Task statement: A single number is required: how many lines below include the string "size".

[Stored data entries]
####################

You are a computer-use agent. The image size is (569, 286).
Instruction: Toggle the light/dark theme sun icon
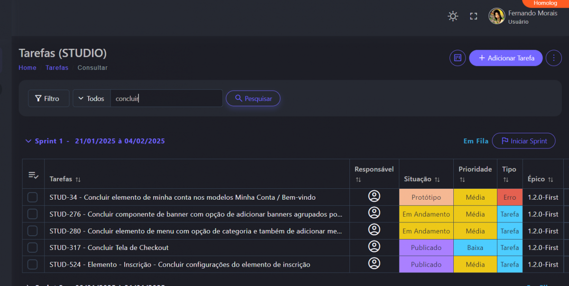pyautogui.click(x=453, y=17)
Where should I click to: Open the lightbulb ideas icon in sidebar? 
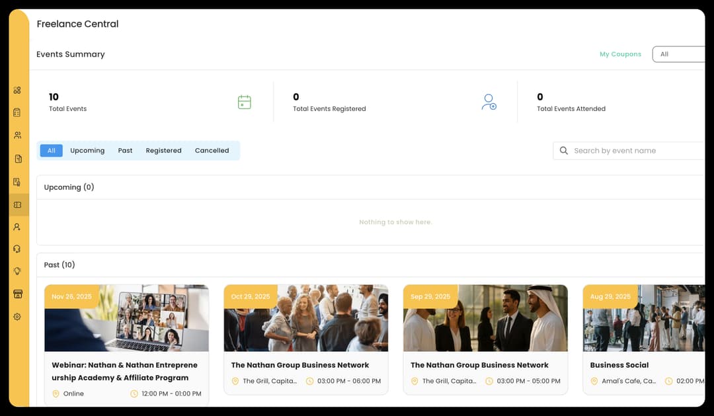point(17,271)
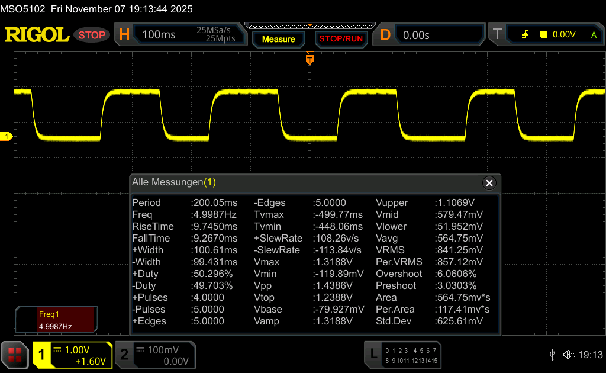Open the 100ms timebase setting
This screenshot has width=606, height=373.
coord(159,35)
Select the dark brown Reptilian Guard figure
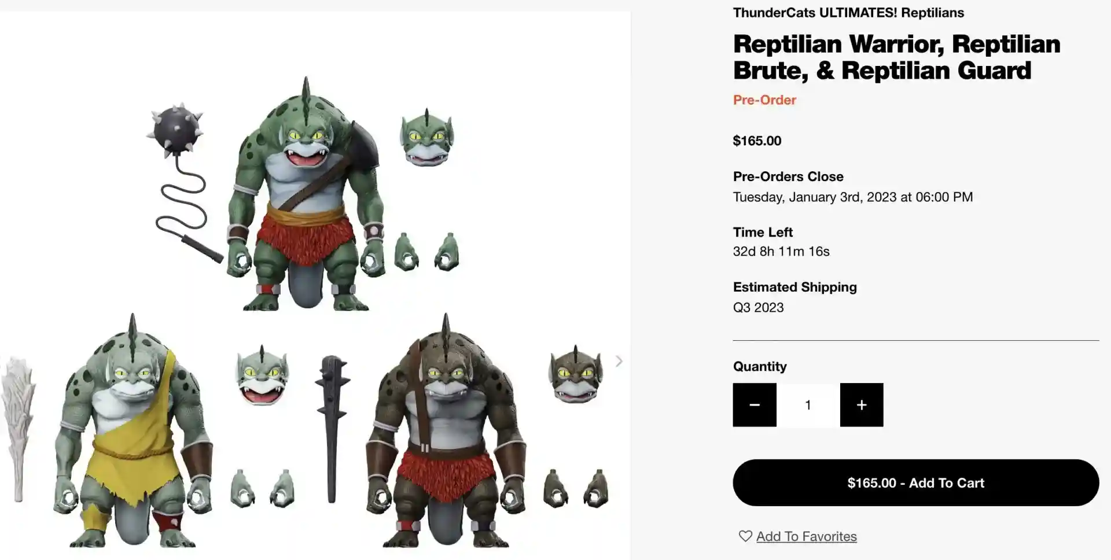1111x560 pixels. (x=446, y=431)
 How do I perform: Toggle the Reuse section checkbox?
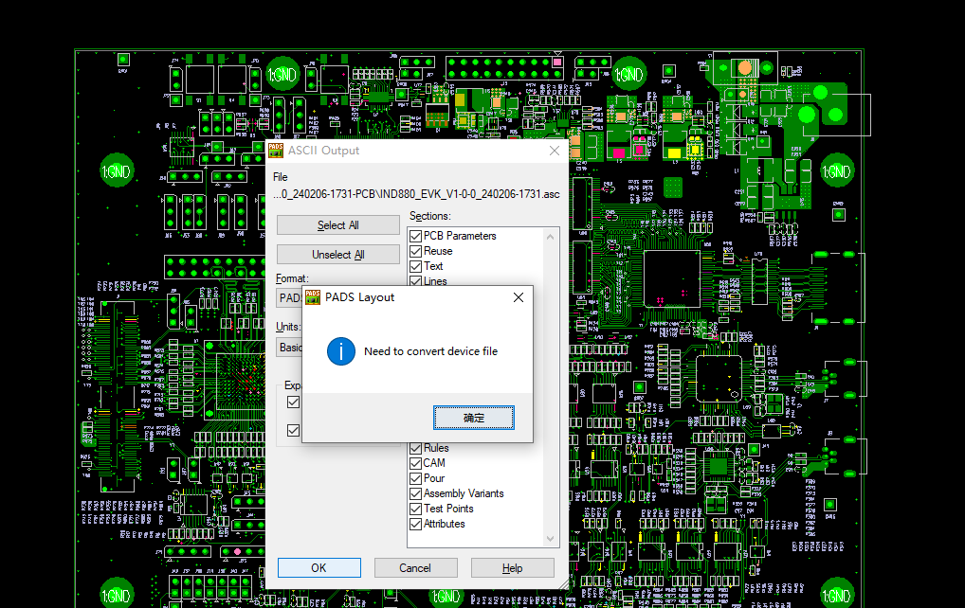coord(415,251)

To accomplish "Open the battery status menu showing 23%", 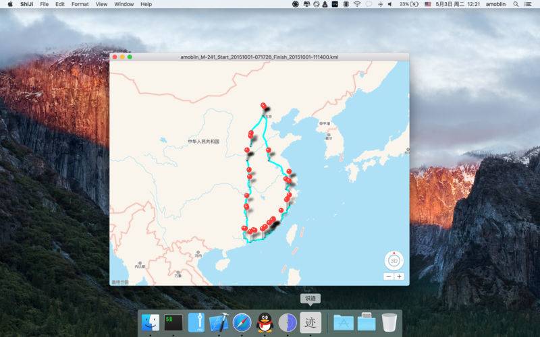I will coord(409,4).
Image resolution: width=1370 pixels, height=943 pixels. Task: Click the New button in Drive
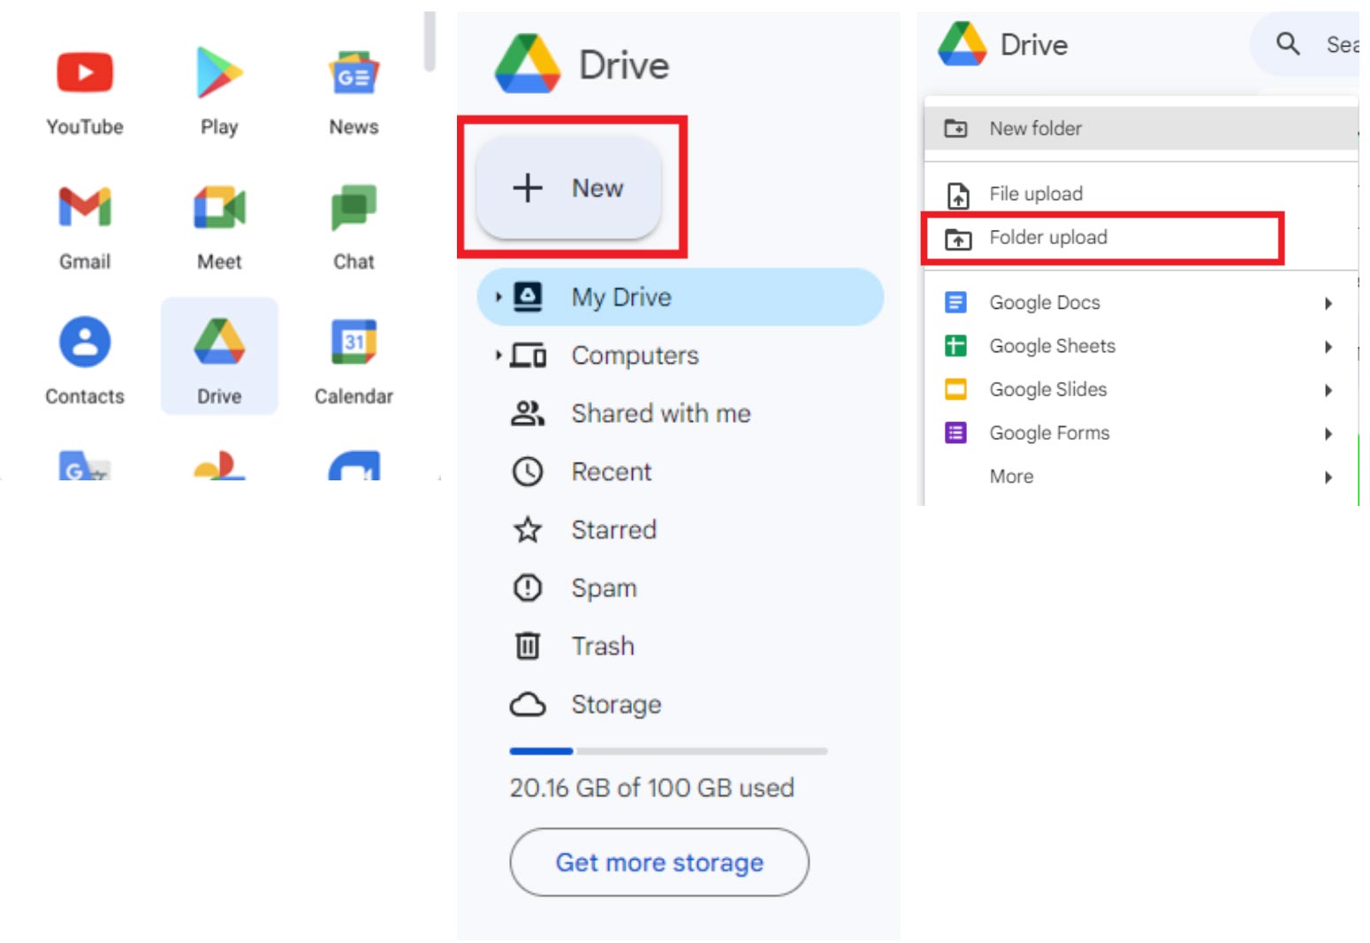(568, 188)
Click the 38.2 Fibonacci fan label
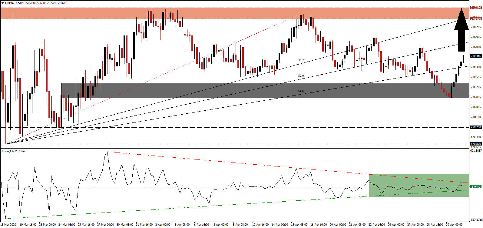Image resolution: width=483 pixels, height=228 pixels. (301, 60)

####################

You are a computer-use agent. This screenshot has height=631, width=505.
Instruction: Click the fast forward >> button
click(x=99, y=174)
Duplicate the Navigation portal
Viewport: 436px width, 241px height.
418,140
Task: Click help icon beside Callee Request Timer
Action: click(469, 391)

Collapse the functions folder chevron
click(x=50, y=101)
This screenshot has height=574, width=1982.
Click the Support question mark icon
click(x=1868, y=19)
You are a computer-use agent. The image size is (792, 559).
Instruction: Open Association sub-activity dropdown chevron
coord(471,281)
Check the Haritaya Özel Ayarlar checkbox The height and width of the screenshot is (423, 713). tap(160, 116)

####################

Answer below: 2